Stow them anywhere. Berth them with the Doctor, ha, ha! There you are, Dr Maturin. I am happy to see you. You would not mind it, eh? Eh? Ha, ha, ha. I saw you, you sly dog.

Take care of him, Aubrey; he is a sly one.’ The scattered officers on the quarterdeck frowned: the Admiral belonged to an older, coarser Navy; and he had been dining with his carnal colleague, the port admiral. ‘So that is settled, Aubrey? Capital, capital. Come, Sophie; come, Cecilia: into the chair – hang on to your petticoats; mind the wind. Oh,’

he added in what passed for a whisper, as the girls were lowered away in the ignominy of a bosun’s chair, ‘a word in your ear, Aubrey. Have you read your father’s speech? I thought not. “And now let us turn to the Navy,” said he to the House. “Here too we find that the former administration allowed, nay, encouraged the grossest laxity and unheard-of corruption. My son, a serving officer, tells me that things were very bad – the wrong officers promoted through mere influence, the ropes and sails not at all the thing; and to crown all, Mr Speaker, sir, women, women allowed on board! Scenes of unspeakable

debauchery, fitter, oh far fitter, for the French.” Now if you will take an old man’s advice, you will clap a stopper over all by express. It will do you no good in the service. Let him stick to the army. A word to the wise, eh, eh?

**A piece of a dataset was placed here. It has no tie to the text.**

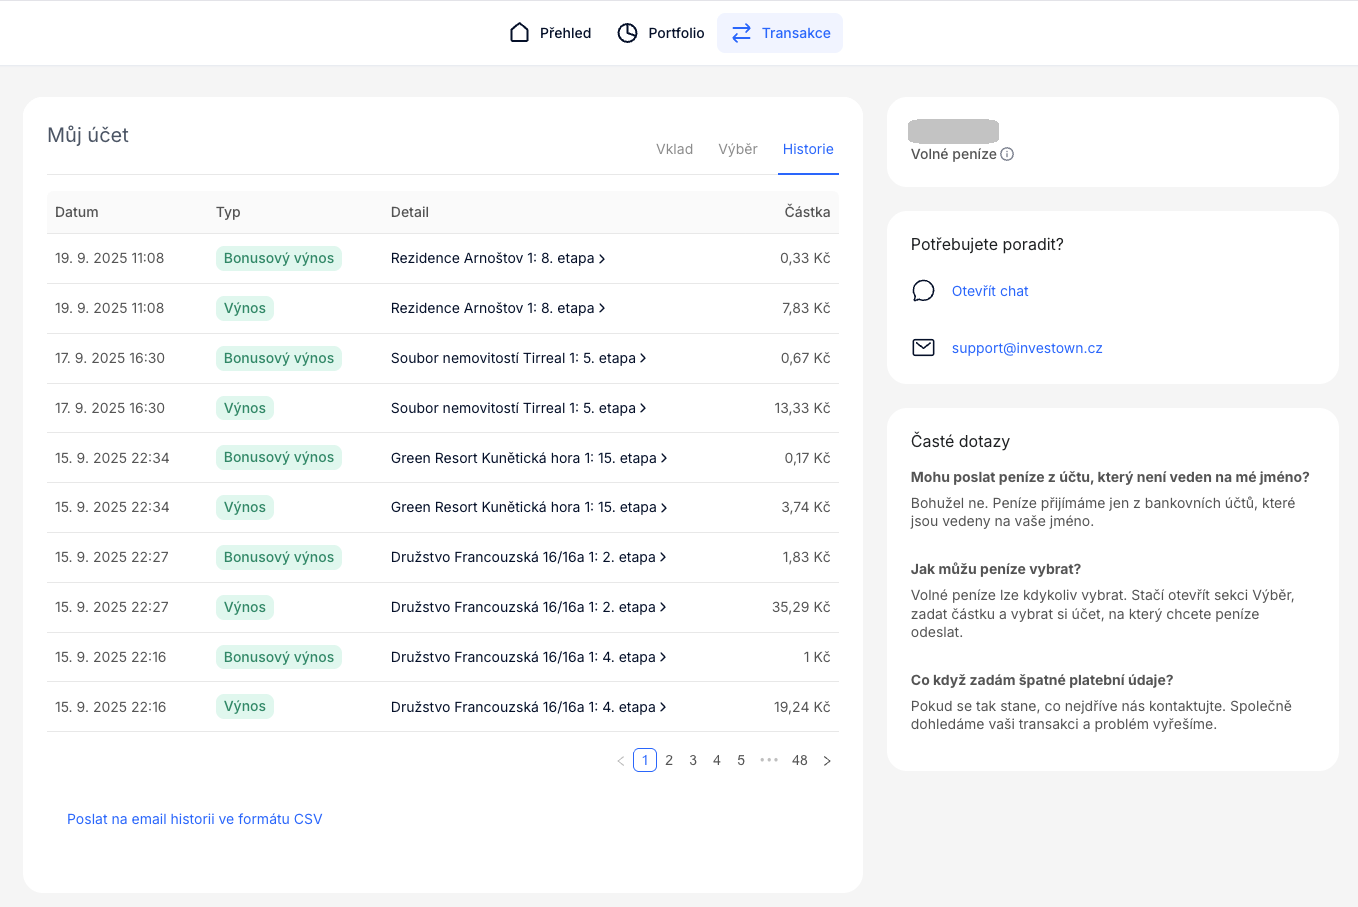The width and height of the screenshot is (1358, 907).
Task: Expand Green Resort Kunětická hora 3,74 Kč detail
Action: (528, 507)

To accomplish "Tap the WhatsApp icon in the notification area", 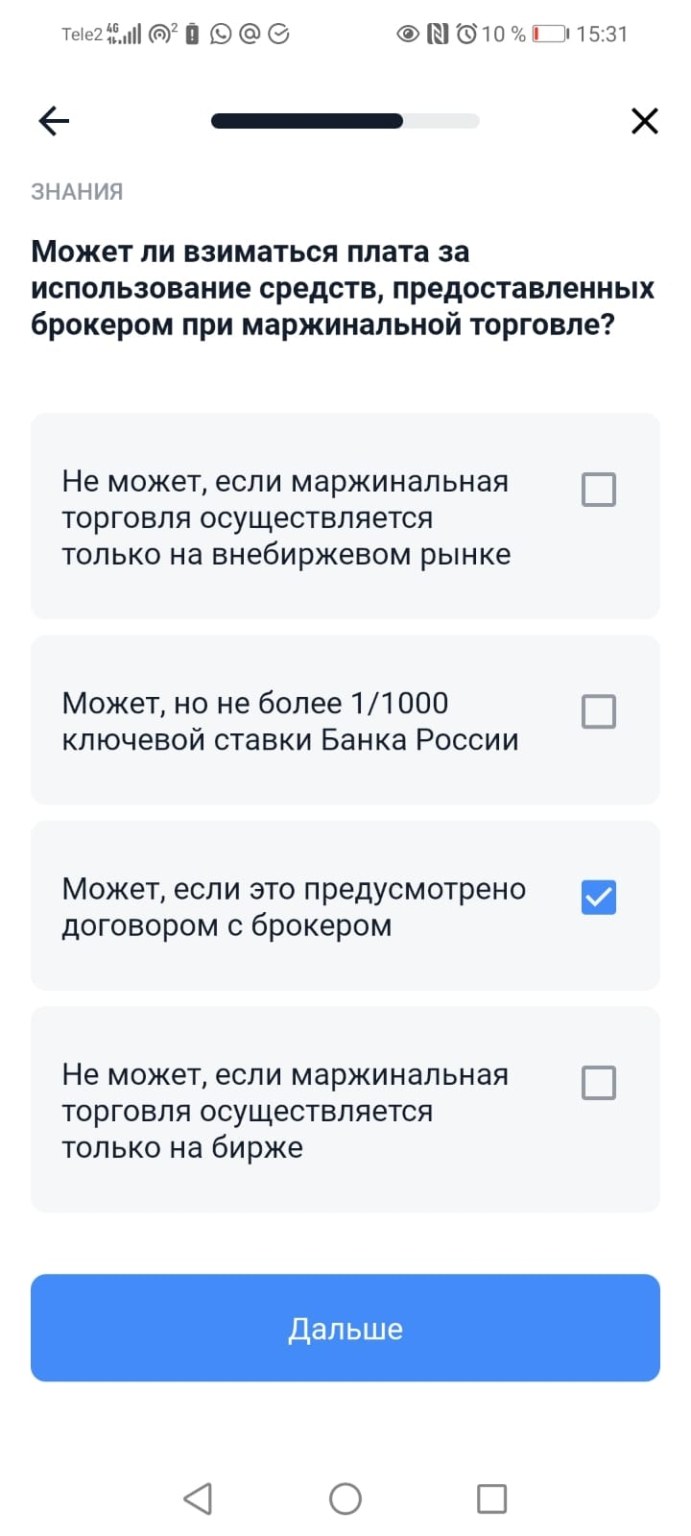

You get my meaning?’

With a look of infinite cunning, the Admiral went over the side, attended by the honours due to his splendid rank; and having stood watching respectfully for the proper length of time, Jack turned to a messenger. ‘Pass the word for the carpenter,’ he said. ‘Mr Simmons, be so good as to select our very best hands with holystone and swab and send them aft. And tell me, who of the officers is the most remarkable for taste?’

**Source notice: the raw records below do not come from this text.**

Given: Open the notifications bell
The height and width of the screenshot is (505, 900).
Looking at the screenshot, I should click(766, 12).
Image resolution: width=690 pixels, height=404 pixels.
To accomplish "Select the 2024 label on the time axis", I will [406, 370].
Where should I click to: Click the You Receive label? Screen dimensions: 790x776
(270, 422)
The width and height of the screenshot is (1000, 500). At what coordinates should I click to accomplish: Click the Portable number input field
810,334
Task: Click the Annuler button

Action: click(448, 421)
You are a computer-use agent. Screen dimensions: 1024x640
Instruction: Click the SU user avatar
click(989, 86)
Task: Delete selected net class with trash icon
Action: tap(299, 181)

‘For taste, sir?’ cried Simmons.

‘Yes, yes, artistic taste. You know, a sense of the sublime.’

‘Why, sir, I don’t know that any of us is much gifted in that line. I do not remember the sublime ever having been mentioned in the gun-room. But there is Mallet, sir, carpenter’s crew, who understands these things. He was a receiver of stolen property, specializing in pretty sublime pieces, as I understand it – old masters and so on. He is rather old himself, and not strong, so he helps Mr Charnock with the joinery and fine-work; but I am sure he understands things in the sublime way as well as anyone in the ship.’

‘We will have a word with him. I need some ornaments for the cabin. He can be trusted ashore, I suppose?’

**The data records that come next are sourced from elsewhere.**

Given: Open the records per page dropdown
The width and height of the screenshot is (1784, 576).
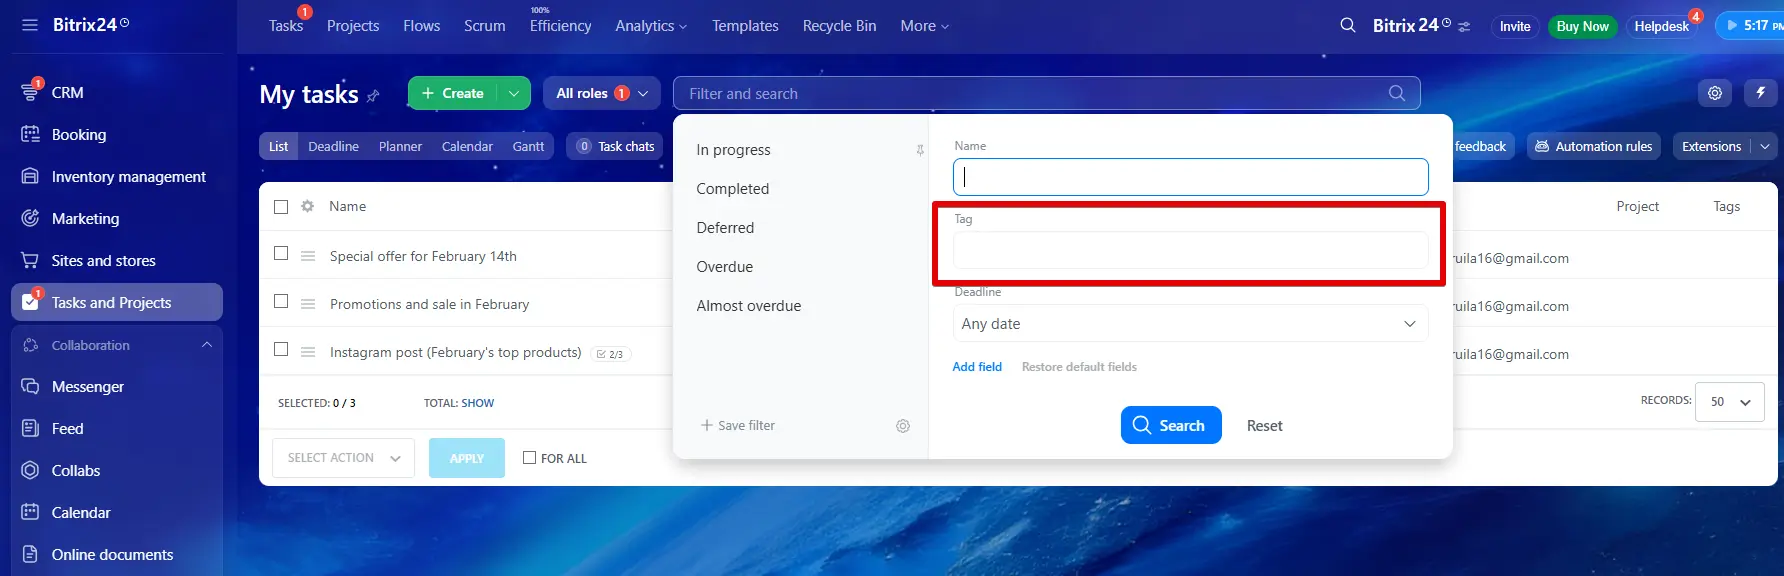Looking at the screenshot, I should [x=1729, y=402].
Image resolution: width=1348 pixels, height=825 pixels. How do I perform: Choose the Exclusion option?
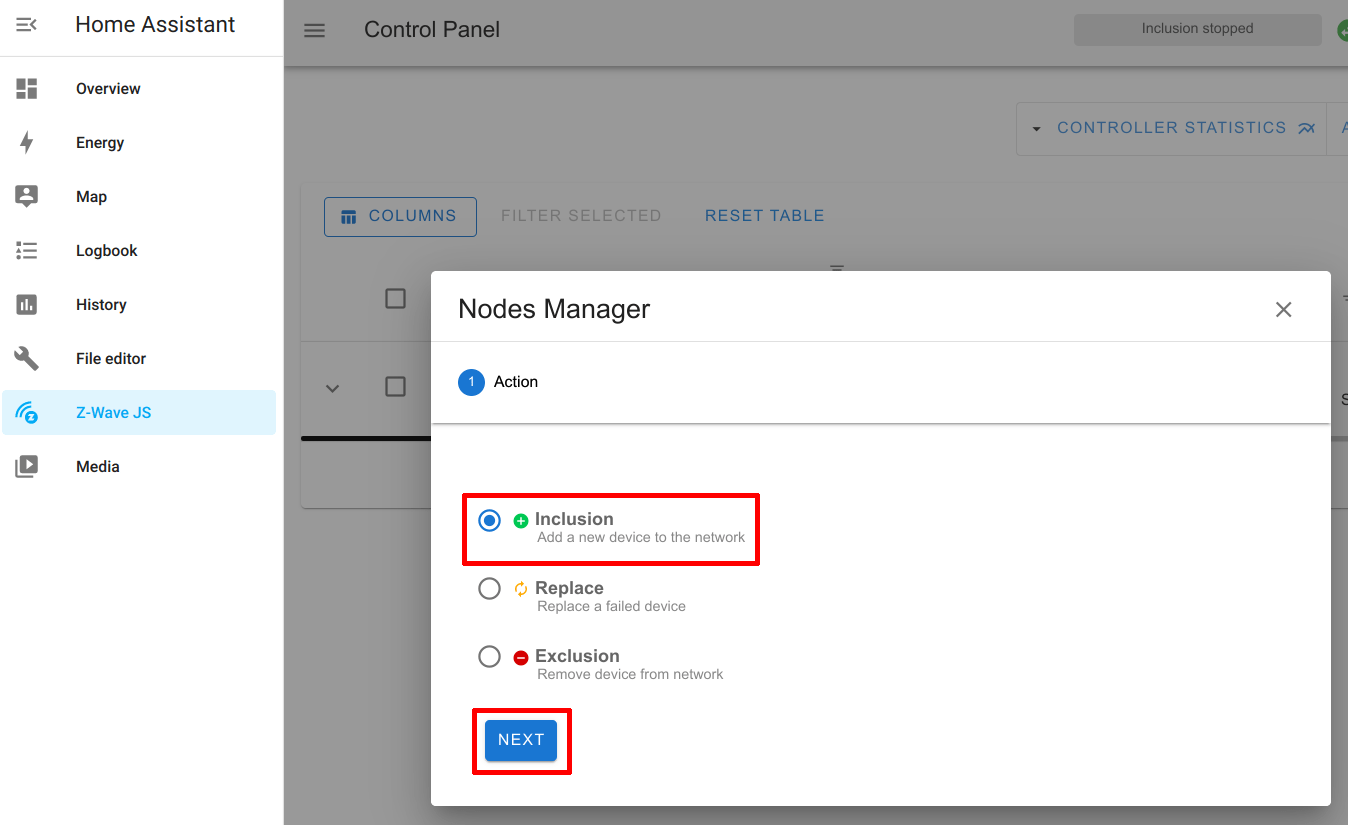tap(489, 656)
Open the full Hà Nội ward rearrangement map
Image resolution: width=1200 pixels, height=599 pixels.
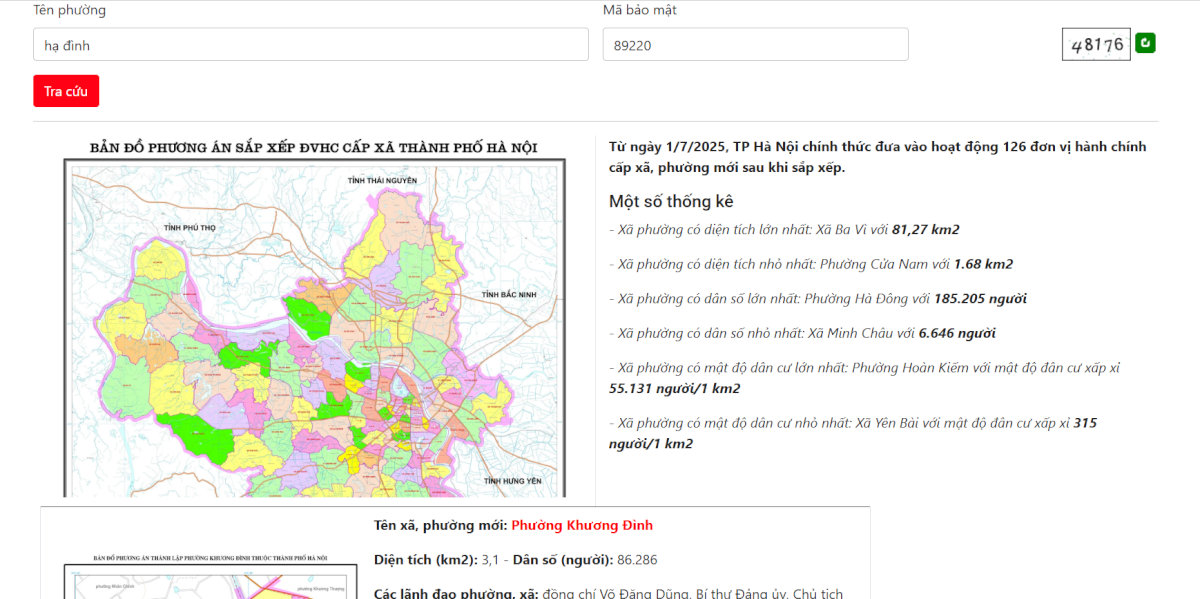point(315,325)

‘Oh dear me, no, sir. He has run twice, and at Lisbon he tried to get ashore in a barrel, from the wrong side of the bar. And once he stole Mrs Armstrong’s gown and tried to slip past the master-at-arms, saying he was a woman.’

‘Then he shall go with Bonden and a file of Marines. Mr Charnock,’ he said to the waiting carpenter, ‘come along with me and let us see what we can do to the cabin to make it fit for a lady. Mr Simmons, while we are settling this, pray let the sailmaker start making a sailcloth carpet: black and white squares, exactly like the Victory. There is not a moment to be lost. Stephen, my hero,’ he said, in the comparative privacy of the fore-cabin, putting one arm round him in a bear-like hug’ ‘ain’t you amazed, delighted and amazed? Lord, what luck I have some money! Come and give me your ideas on improving the cabin.’